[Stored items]
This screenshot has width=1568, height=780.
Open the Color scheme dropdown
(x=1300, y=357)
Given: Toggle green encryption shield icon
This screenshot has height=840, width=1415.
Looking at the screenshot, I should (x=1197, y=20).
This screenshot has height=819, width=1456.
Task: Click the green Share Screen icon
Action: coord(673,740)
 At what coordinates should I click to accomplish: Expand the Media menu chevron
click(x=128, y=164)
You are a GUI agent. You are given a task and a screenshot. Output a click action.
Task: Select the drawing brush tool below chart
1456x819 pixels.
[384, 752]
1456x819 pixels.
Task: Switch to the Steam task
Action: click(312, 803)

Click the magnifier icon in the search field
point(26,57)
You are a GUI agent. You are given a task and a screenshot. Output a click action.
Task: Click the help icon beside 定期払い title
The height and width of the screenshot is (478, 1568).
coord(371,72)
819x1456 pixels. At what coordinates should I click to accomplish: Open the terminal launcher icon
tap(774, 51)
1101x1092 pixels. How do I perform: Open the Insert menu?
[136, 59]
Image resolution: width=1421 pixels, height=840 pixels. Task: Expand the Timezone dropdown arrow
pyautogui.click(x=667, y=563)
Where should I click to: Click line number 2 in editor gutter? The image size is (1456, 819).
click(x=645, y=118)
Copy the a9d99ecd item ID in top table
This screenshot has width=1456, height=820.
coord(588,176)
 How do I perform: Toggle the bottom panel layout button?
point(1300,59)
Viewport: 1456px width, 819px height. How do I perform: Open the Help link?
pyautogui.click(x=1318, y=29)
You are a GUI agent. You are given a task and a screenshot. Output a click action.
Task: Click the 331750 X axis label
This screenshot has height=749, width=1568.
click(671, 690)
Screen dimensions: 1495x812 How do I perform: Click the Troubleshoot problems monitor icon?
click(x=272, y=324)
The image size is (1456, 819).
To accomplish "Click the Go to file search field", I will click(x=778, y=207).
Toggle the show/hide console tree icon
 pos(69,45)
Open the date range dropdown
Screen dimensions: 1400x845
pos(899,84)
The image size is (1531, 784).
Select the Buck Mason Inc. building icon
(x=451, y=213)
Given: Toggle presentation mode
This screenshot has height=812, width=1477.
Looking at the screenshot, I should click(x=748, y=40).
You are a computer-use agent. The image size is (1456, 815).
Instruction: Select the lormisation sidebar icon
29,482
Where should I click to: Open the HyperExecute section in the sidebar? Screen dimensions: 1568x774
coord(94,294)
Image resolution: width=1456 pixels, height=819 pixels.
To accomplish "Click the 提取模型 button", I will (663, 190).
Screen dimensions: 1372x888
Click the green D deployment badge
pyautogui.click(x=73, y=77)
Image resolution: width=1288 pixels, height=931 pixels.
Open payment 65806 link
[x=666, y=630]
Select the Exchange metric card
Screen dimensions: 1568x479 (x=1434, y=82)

## What needs to be done:
Your answer must be the lines above from the one containing "Viewport: 1456px width, 819px" to the one containing "Given: Toggle presentation mode", both included, restated word for word.

## Result below:
Viewport: 1456px width, 819px height. How do I perform: Open the Help link?
pyautogui.click(x=1318, y=29)
You are a GUI agent. You are given a task and a screenshot. Output a click action.
Task: Click the 331750 X axis label
This screenshot has height=749, width=1568.
click(671, 690)
Screen dimensions: 1495x812 How do I perform: Click the Troubleshoot problems monitor icon?
click(x=272, y=324)
The image size is (1456, 819).
To accomplish "Click the Go to file search field", I will click(x=778, y=207).
Toggle the show/hide console tree icon
 pos(69,45)
Open the date range dropdown
Screen dimensions: 1400x845
pos(899,84)
The image size is (1531, 784).
Select the Buck Mason Inc. building icon
(x=451, y=213)
Given: Toggle presentation mode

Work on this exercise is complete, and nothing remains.